The lines to extract begin at the line that contains "Task: Expand the CVs dropdown menu" and run through the last line of the listing; reproduce them exactly, minus any pictures.

Dataset records:
◇ ◇ ◇
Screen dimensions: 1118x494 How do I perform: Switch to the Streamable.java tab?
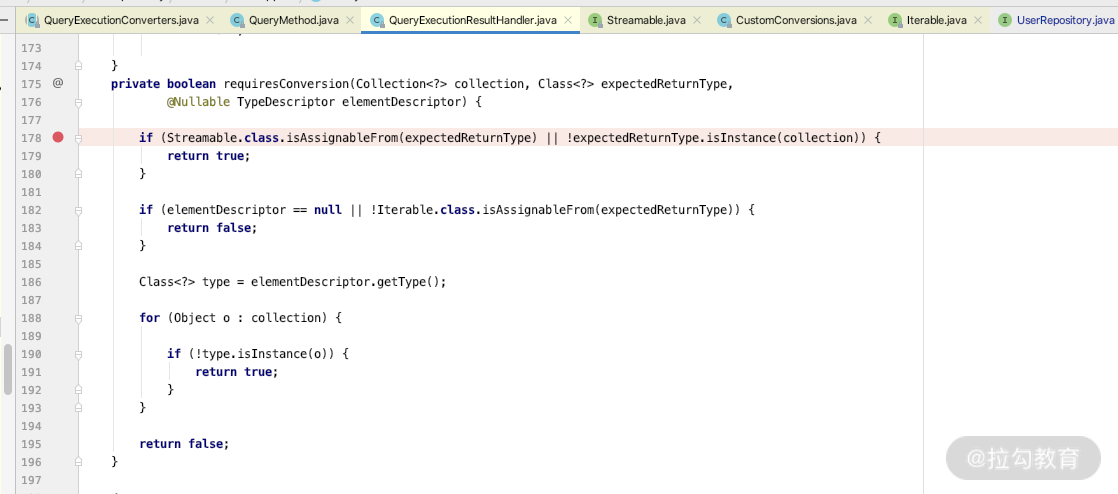click(x=645, y=20)
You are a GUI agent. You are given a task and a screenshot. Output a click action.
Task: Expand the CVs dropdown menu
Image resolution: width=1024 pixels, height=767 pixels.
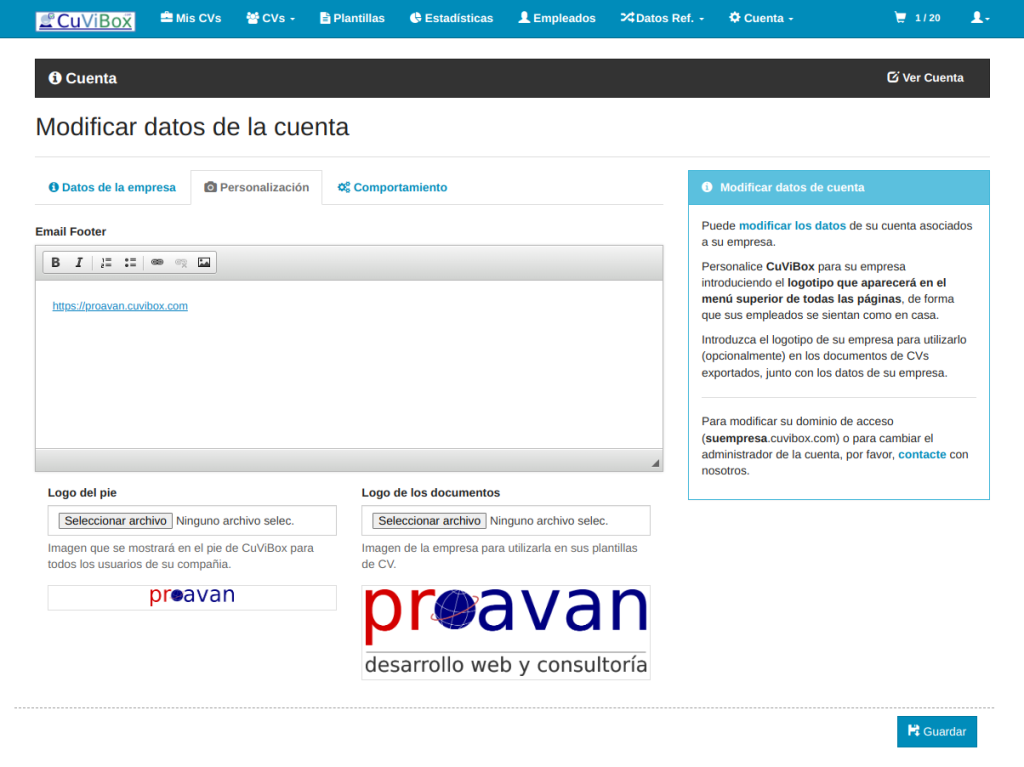tap(270, 18)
◇ ◇ ◇
Exercise output:
Task: Expand the CVs dropdown menu
Image resolution: width=1024 pixels, height=767 pixels.
tap(270, 18)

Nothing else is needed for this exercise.